L’exposition « Dynasty » offre un podium à une jeune génération d’artistes dans un double accrochage, au Palais de Tokyo et au Musée d’art moderne de la Ville de Paris.
Si, vu de l’extérieur, le bâtiment du Palais de Tokyo, à Paris, se duplique en une belle symétrie, l’intérieur de ses deux ailes offre d’autres similarités l’espace d’une saison, en se faisant le siège d’un projet bicéphale qui lui rend une unité. Initiée par les deux institutions logées en son sein, le Musée d’art moderne de la Ville de Paris et le Palais de Tokyo, « Dynasty » offre une tribune bienvenue à des artistes qualifiés de « jeunes », car nés entre 1973 et 1986. Celle-ci n’est pas sans rappeler les regrettés « Ateliers de l’ARC » initiés par Suzanne Pagé, qui, à partir de 1977, avaient engagé un travail de prospection avec une régulière périodicité – la dernière mouture, en 1994, ayant révélé des noms tels Jean-Luc Verna, Philippe Perrot, Christophe Berdaguer et Marie Péjus.
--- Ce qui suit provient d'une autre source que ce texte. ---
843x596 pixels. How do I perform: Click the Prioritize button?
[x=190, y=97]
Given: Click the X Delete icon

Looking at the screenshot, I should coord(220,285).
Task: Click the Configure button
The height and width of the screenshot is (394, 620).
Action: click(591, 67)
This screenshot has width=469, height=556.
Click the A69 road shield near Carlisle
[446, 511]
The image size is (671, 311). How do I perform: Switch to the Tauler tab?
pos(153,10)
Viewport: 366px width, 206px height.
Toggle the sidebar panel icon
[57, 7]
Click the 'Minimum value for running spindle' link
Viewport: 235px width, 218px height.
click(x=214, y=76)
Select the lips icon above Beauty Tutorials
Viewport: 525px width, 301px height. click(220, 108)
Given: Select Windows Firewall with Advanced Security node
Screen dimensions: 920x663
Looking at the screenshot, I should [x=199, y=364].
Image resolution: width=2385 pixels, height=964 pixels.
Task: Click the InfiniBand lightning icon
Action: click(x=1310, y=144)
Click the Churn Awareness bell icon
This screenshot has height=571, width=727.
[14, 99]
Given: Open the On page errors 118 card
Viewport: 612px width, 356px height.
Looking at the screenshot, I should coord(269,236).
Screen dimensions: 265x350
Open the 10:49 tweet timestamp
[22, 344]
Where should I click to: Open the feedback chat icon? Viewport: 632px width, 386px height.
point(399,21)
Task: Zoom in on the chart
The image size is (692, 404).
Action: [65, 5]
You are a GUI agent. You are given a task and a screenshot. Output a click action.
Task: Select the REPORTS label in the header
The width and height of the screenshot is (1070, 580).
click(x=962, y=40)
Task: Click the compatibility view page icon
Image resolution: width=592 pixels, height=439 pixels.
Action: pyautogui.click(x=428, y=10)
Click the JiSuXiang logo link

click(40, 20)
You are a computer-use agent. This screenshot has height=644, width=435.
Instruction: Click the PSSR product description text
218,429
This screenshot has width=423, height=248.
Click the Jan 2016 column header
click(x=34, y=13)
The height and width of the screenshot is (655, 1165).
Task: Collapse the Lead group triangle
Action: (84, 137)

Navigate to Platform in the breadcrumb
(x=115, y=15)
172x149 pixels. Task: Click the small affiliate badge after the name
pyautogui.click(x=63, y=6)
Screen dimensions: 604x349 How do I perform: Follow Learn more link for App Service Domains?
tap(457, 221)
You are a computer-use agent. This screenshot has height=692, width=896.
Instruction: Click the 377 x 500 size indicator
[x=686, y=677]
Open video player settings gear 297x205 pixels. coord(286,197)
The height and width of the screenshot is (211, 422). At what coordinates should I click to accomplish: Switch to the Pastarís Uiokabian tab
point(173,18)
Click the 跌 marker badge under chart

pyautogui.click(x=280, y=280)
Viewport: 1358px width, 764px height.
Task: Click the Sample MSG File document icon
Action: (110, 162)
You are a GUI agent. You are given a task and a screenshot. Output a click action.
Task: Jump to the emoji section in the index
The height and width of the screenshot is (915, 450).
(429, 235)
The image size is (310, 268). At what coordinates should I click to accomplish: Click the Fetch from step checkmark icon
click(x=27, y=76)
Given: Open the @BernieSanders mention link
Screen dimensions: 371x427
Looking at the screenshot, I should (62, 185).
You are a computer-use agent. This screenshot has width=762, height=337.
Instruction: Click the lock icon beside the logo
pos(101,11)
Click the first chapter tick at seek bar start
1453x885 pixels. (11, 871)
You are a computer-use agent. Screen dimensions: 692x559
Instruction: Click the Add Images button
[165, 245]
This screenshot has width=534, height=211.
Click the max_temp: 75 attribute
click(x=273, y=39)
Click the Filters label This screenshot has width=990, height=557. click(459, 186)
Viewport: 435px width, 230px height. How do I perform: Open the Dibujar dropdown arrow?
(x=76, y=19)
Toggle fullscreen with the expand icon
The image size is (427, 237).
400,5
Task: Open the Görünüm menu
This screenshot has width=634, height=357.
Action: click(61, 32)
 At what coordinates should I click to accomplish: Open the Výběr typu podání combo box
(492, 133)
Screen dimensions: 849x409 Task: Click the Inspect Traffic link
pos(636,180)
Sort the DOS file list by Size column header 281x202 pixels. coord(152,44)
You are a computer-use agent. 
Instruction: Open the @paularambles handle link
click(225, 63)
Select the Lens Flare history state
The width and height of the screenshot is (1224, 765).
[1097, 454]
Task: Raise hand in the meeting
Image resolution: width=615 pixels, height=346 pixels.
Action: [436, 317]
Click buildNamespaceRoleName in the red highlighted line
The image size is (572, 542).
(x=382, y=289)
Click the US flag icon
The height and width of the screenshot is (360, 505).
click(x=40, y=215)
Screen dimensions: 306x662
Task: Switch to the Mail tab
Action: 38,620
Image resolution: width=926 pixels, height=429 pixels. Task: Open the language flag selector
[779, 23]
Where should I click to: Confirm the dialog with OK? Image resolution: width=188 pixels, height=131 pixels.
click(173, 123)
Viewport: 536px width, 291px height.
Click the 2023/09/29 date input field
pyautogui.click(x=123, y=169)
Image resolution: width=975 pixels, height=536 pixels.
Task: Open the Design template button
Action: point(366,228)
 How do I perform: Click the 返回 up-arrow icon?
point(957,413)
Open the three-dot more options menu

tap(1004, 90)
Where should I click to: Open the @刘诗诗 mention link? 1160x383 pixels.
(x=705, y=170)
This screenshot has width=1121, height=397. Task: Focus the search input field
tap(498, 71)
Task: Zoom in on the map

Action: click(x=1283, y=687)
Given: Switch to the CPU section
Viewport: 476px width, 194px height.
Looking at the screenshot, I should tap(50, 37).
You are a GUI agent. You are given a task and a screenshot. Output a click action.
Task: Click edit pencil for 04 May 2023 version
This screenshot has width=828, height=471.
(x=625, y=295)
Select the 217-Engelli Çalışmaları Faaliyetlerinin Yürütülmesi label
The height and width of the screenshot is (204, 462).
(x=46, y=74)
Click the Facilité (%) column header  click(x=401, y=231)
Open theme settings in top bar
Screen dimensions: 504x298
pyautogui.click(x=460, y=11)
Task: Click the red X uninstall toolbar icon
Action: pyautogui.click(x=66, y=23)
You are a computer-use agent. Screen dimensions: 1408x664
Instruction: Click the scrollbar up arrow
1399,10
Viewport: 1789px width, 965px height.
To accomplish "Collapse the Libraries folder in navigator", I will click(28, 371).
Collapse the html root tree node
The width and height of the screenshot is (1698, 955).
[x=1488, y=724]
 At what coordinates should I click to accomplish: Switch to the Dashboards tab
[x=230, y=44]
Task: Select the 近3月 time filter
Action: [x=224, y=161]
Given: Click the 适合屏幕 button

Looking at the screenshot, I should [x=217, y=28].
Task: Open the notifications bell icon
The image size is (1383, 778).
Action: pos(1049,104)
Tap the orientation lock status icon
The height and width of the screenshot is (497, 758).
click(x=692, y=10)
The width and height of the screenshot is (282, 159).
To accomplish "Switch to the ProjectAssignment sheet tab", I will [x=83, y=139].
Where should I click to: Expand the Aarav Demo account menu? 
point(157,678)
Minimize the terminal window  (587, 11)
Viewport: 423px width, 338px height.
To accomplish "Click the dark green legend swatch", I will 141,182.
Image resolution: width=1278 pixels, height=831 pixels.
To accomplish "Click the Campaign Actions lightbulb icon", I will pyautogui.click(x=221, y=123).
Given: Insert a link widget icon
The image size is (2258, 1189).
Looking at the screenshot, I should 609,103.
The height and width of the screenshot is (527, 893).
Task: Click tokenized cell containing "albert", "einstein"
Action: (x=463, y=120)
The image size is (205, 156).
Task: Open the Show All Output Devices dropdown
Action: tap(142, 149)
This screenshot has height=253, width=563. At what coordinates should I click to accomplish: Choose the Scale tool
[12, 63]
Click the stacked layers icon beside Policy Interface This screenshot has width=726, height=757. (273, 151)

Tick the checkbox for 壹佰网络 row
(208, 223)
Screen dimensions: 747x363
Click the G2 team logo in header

La première des qualités de ce projet est justement de ne pas ressembler à ce que l’on qualifie généralement « d’expo de jeunes ». Par quoi l’on entend le plus souvent des travaux en devenir, avec des accrochages pas toujours des plus précis, pour ne pas dire brouillons… une certaine marque de fabrique de la jeunesse en formation ! Certes, les œuvres des quarante artistes vivant en France rassemblées ici sont loin d’être toutes abouties, mais si des faiblesses elles manifestent, c’est à travers leurs qualités propres et non à cause du traitement dont elles auraient fait l’objet. Dans l’une comme dans l’autre institution, les accrochages apparaissent, en effet, impeccables, dégageant des espaces vitaux nécessaires et tissant des liens entre les pièces. Cette rigueur les « professionnalise » sans altérer en rien leur fraîcheur.
Lecture multiple
L’autre caractéristique remarquable du projet tient dans son organisation et son mode opératoire, qui voit chacun des quarante artistes être exposé de part et d’autre. Cette « duplication », outre qu’elle accentue leur visibilité et permet de lutter contre la dilution de chacun dans une exposition fleuve, permet également d’obtenir confirmation de l’intérêt porté à un travail, comme celui d’Antoine Dorotte, où l’usage d’une même technique de l’aquatinte sur des matériaux du bâtiment parvient à aboutir à des formes et images variées. La double présence offre pour d’autres l’avantage d’empêcher une lecture univoque du travail, lorsque sont empruntées des voies formellement contrastées ou divers types de collaboration. Si les trop nombreux films de Gaëlle Boucand figurant l’empathie de jeunes gens visiblement sous l’effet de substances psychotropes lors de fêtes berlinoises finissent par ennuyer, ses sculptures géométriques recouvertes de véritables papillons colorés sont autrement plus intéressantes et engagent une réflexion sur un terrain moins évident. Et, quand Florian Pugnaire et David Raffini montrent un film réalisé en commun au Palais de Tokyo, ils présentent dans l’autre aile des travaux personnels, dont un remarquable volume en métal compressé de Pugnaire, accompagné d’un film qui en dévoile le processus d’élaboration.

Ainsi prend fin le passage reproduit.